Akan Tetapi nampaknya belakangan ini harus ada upaya yang lebih intens lagi untuk mengikis rasisme terhadap warga keturunan Tionghoa di Indonesia. Seperti yang sudah disinggung di atas, bahwasannya setelah peristiwa Pilkada DKI Jakarta 2017 yang lalu sentimen anti Tionghoa semakin menguat. Lebih parahnya, warga keturunan Tionghoa sekarang di identifikasi oleh kelompok ekstrim Islam sebagai “anti Islam”.
Kalau kita amati sebenarnya bentuk dari rasisme terhadap warga keturunan Tionghoa terjadi pergeseran pemaknaan. Kalau sebelumnya, rasisme terhadap warga keturunan Tionghoa merupakan rasis yang berbasis etnis tanpa ada unsur-unsur sentimen agama. Tetapi hal itu berubah sejak peristiwa Pilkada DKI Jakarta 2017 lalu dan menguatnya tuduhan penistaan agama terhadap Ahok.

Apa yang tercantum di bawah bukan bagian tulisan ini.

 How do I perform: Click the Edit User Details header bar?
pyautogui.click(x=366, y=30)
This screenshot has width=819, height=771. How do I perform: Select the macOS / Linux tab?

Untuk saat ini, rasisme terhadap warga keturunan Tionghoa diimajinasikan sebagai musuh Islam oleh sebagian kelompok Islam. Seperti yang pernah dikatakan oleh Ulil Abshar Abdalla dalam sebuah kuliah umum di Yayasan Jurnal Perempuan Jakarta bahwasanya saat ini kelompok Islam yang suka dengan aksi kekerasan, langkah yang mereka tempuh untuk membangun kesadaran identitas keislamannya, mereka sengaja menciptakan musuh imajinernya dari luar Islam yang seolah-olah akan mengancam Islam. Jadi, musuh imajiner diciptakan untuk membangkitkan kesadaran identitas keislamannya. Dan belakangan, setelah Pilkada DKI Jakarta yang lalu, ancaman imajiner yang seolah-olah akan mengancam Islam tersebut adalah hal-hal yang berbau Tionghoa.
Perlu diketahui, Islam tidak mengenal situ Tionghoa atau pribumi. Islam lebih dikenal sebagai agama yang mengajarkan kebaikan dan kedamaian, tanpa melihat identitas suku, ras, warna kulit, dan madzhab. Jika berislam membuat kita membenci yang beda, pertanyaannya adalah: nabi siapakah yang kita anut? Wallahhu a’lam.
M. Fakhru Riza, penulis adalah pegiat di Islami Institute Jogja.